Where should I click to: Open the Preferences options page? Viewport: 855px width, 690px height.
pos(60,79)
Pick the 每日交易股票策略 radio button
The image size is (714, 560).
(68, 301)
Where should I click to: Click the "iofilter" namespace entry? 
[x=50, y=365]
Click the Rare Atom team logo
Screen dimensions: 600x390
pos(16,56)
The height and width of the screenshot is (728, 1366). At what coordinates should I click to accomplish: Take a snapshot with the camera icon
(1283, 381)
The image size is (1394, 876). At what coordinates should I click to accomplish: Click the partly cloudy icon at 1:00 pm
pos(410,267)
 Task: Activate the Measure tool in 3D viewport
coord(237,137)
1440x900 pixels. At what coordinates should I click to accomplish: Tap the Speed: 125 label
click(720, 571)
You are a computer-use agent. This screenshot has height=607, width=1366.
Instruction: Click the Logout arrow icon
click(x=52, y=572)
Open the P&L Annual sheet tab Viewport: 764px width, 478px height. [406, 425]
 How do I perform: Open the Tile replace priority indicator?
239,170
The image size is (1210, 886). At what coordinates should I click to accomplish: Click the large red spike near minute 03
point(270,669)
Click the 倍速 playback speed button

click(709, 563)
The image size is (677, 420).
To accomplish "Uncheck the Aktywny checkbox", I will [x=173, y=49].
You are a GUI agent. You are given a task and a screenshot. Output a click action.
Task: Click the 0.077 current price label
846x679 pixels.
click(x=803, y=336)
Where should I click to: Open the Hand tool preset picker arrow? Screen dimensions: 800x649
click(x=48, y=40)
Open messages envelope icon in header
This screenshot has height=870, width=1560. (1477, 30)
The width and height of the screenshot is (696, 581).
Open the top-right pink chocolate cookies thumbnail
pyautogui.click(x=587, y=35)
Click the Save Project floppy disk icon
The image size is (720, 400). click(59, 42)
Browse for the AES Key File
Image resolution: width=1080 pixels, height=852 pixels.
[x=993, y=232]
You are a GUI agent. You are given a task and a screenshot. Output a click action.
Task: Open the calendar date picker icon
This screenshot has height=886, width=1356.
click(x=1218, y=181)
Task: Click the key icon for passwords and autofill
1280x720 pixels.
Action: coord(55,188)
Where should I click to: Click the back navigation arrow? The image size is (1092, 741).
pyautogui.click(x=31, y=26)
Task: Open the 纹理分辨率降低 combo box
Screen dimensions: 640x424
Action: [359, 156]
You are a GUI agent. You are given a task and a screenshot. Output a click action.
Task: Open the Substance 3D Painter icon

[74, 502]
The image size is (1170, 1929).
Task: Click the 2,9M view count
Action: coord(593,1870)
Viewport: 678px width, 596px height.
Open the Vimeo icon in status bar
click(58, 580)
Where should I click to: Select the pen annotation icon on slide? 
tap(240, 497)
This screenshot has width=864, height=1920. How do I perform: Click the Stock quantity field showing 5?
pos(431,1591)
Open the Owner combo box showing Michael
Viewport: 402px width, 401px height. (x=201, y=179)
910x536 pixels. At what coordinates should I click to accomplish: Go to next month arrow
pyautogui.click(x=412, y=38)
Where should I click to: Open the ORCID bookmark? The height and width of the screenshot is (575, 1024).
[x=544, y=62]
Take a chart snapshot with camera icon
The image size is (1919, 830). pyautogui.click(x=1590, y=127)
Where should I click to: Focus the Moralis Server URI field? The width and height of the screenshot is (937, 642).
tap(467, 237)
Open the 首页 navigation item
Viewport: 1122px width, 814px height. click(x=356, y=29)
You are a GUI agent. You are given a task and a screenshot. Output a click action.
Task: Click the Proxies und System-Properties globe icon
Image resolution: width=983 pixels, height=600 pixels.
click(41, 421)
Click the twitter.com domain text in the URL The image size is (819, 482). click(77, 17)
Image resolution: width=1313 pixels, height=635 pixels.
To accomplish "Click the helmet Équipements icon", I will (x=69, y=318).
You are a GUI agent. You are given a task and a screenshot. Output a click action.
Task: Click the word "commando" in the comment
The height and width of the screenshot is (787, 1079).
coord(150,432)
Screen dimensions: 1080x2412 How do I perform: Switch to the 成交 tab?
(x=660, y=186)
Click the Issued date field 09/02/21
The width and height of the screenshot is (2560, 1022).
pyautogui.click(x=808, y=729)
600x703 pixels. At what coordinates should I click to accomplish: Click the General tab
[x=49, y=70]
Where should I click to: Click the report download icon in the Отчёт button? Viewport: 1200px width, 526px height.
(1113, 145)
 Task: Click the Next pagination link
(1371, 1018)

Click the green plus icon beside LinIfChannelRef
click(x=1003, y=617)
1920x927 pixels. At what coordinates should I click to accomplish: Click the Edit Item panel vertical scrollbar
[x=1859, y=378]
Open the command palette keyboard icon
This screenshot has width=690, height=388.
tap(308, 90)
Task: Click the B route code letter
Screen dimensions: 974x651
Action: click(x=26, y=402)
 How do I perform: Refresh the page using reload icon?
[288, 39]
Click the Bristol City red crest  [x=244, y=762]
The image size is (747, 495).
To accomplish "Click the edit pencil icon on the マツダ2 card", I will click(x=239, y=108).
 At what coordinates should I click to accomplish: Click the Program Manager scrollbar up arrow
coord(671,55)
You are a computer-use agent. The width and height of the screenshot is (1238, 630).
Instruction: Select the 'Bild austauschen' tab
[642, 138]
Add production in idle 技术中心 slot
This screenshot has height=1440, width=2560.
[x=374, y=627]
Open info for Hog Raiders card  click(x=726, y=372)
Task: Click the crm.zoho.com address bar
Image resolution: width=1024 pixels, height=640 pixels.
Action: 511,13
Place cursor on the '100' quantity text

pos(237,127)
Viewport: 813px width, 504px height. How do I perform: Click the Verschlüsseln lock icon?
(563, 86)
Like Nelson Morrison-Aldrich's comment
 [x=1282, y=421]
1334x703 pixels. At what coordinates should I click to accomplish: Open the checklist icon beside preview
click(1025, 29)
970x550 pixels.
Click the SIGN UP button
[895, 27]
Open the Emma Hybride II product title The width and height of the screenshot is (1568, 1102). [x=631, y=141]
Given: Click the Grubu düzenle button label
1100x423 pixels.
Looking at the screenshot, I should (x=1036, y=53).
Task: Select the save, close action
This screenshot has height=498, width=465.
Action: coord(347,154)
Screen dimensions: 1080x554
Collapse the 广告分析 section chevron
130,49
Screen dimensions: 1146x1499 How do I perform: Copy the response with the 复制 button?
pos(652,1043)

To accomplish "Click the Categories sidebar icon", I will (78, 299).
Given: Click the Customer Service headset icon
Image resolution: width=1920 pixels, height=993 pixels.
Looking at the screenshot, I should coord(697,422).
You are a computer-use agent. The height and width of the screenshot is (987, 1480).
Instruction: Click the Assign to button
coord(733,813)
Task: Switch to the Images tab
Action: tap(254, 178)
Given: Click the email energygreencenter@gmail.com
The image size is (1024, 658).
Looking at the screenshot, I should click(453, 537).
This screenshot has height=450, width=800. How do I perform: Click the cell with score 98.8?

__Exercise details__. Write the records out again, character for character.

__Your response__.
Where should I click to: Open the Preferences options page? Viewport: 855px width, 690px height.
pos(60,79)
Pick the 每日交易股票策略 radio button
The image size is (714, 560).
(68, 301)
Where should I click to: Click the "iofilter" namespace entry? 
[x=50, y=365]
Click the Rare Atom team logo
Screen dimensions: 600x390
pos(16,56)
The height and width of the screenshot is (728, 1366). At what coordinates should I click to accomplish: Take a snapshot with the camera icon
(1283, 381)
The image size is (1394, 876). At what coordinates should I click to accomplish: Click the partly cloudy icon at 1:00 pm
pos(410,267)
 Task: Activate the Measure tool in 3D viewport
coord(237,137)
1440x900 pixels. At what coordinates should I click to accomplish: Tap the Speed: 125 label
click(720, 571)
You are a computer-use agent. This screenshot has height=607, width=1366.
Instruction: Click the Logout arrow icon
click(x=52, y=572)
Open the P&L Annual sheet tab Viewport: 764px width, 478px height. [406, 425]
 How do I perform: Open the Tile replace priority indicator?
239,170
The image size is (1210, 886). At what coordinates should I click to accomplish: Click the large red spike near minute 03
point(270,669)
Click the 倍速 playback speed button

click(709, 563)
The image size is (677, 420).
To accomplish "Uncheck the Aktywny checkbox", I will [x=173, y=49].
You are a GUI agent. You are given a task and a screenshot. Output a click action.
Task: Click the 0.077 current price label
846x679 pixels.
click(x=803, y=336)
Where should I click to: Open the Hand tool preset picker arrow? Screen dimensions: 800x649
click(x=48, y=40)
Open messages envelope icon in header
This screenshot has height=870, width=1560. (1477, 30)
The width and height of the screenshot is (696, 581).
Open the top-right pink chocolate cookies thumbnail
pyautogui.click(x=587, y=35)
Click the Save Project floppy disk icon
The image size is (720, 400). click(59, 42)
Browse for the AES Key File
Image resolution: width=1080 pixels, height=852 pixels.
[x=993, y=232]
You are a GUI agent. You are given a task and a screenshot. Output a click action.
Task: Open the calendar date picker icon
This screenshot has height=886, width=1356.
click(x=1218, y=181)
Task: Click the key icon for passwords and autofill
1280x720 pixels.
Action: coord(55,188)
Where should I click to: Click the back navigation arrow? The image size is (1092, 741).
pyautogui.click(x=31, y=26)
Task: Open the 纹理分辨率降低 combo box
Screen dimensions: 640x424
Action: [359, 156]
You are a GUI agent. You are given a task and a screenshot. Output a click action.
Task: Open the Substance 3D Painter icon

[74, 502]
The image size is (1170, 1929).
Task: Click the 2,9M view count
Action: coord(593,1870)
Viewport: 678px width, 596px height.
Open the Vimeo icon in status bar
click(58, 580)
Where should I click to: Select the pen annotation icon on slide? 
tap(240, 497)
This screenshot has width=864, height=1920. How do I perform: Click the Stock quantity field showing 5?
pos(431,1591)
Open the Owner combo box showing Michael
Viewport: 402px width, 401px height. (x=201, y=179)
910x536 pixels. At what coordinates should I click to accomplish: Go to next month arrow
pyautogui.click(x=412, y=38)
Where should I click to: Open the ORCID bookmark? The height and width of the screenshot is (575, 1024).
[x=544, y=62]
Take a chart snapshot with camera icon
The image size is (1919, 830). pyautogui.click(x=1590, y=127)
Where should I click to: Focus the Moralis Server URI field? The width and height of the screenshot is (937, 642).
tap(467, 237)
Open the 首页 navigation item
Viewport: 1122px width, 814px height. click(x=356, y=29)
You are a GUI agent. You are given a task and a screenshot. Output a click action.
Task: Click the Proxies und System-Properties globe icon
Image resolution: width=983 pixels, height=600 pixels.
click(41, 421)
Click the twitter.com domain text in the URL The image size is (819, 482). click(77, 17)
Image resolution: width=1313 pixels, height=635 pixels.
To accomplish "Click the helmet Équipements icon", I will (x=69, y=318).
You are a GUI agent. You are given a task and a screenshot. Output a click action.
Task: Click the word "commando" in the comment
The height and width of the screenshot is (787, 1079).
coord(150,432)
Screen dimensions: 1080x2412 How do I perform: Switch to the 成交 tab?
(x=660, y=186)
Click the Issued date field 09/02/21
The width and height of the screenshot is (2560, 1022).
pyautogui.click(x=808, y=729)
600x703 pixels. At what coordinates should I click to accomplish: Click the General tab
[x=49, y=70]
Where should I click to: Click the report download icon in the Отчёт button? Viewport: 1200px width, 526px height.
(1113, 145)
 Task: Click the Next pagination link
(1371, 1018)

Click the green plus icon beside LinIfChannelRef
click(x=1003, y=617)
1920x927 pixels. At what coordinates should I click to accomplish: Click the Edit Item panel vertical scrollbar
[x=1859, y=378]
Open the command palette keyboard icon
This screenshot has width=690, height=388.
tap(308, 90)
Task: Click the B route code letter
Screen dimensions: 974x651
Action: click(x=26, y=402)
 How do I perform: Refresh the page using reload icon?
[288, 39]
Click the Bristol City red crest  [x=244, y=762]
The image size is (747, 495).
To accomplish "Click the edit pencil icon on the マツダ2 card", I will click(x=239, y=108).
 At what coordinates should I click to accomplish: Click the Program Manager scrollbar up arrow
coord(671,55)
You are a computer-use agent. The width and height of the screenshot is (1238, 630).
Instruction: Select the 'Bild austauschen' tab
[642, 138]
Add production in idle 技术中心 slot
This screenshot has height=1440, width=2560.
[x=374, y=627]
Open info for Hog Raiders card  click(x=726, y=372)
Task: Click the crm.zoho.com address bar
Image resolution: width=1024 pixels, height=640 pixels.
Action: 511,13
Place cursor on the '100' quantity text

pos(237,127)
Viewport: 813px width, 504px height. How do I perform: Click the Verschlüsseln lock icon?
(563, 86)
Like Nelson Morrison-Aldrich's comment
 [x=1282, y=421]
1334x703 pixels. At what coordinates should I click to accomplish: Open the checklist icon beside preview
click(1025, 29)
970x550 pixels.
Click the SIGN UP button
[895, 27]
Open the Emma Hybride II product title The width and height of the screenshot is (1568, 1102). [x=631, y=141]
Given: Click the Grubu düzenle button label
1100x423 pixels.
Looking at the screenshot, I should (x=1036, y=53).
Task: Select the save, close action
This screenshot has height=498, width=465.
Action: coord(347,154)
Screen dimensions: 1080x554
Collapse the 广告分析 section chevron
130,49
Screen dimensions: 1146x1499 How do I perform: Copy the response with the 复制 button?
pos(652,1043)

To accomplish "Click the Categories sidebar icon", I will (78, 299).
Given: Click the Customer Service headset icon
Image resolution: width=1920 pixels, height=993 pixels.
Looking at the screenshot, I should coord(697,422).
You are a computer-use agent. The height and width of the screenshot is (987, 1480).
Instruction: Click the Assign to button
coord(733,813)
Task: Switch to the Images tab
Action: tap(254, 178)
Given: Click the email energygreencenter@gmail.com
The image size is (1024, 658).
Looking at the screenshot, I should click(453, 537).
This screenshot has height=450, width=800. How do I perform: Click the cell with score 98.8?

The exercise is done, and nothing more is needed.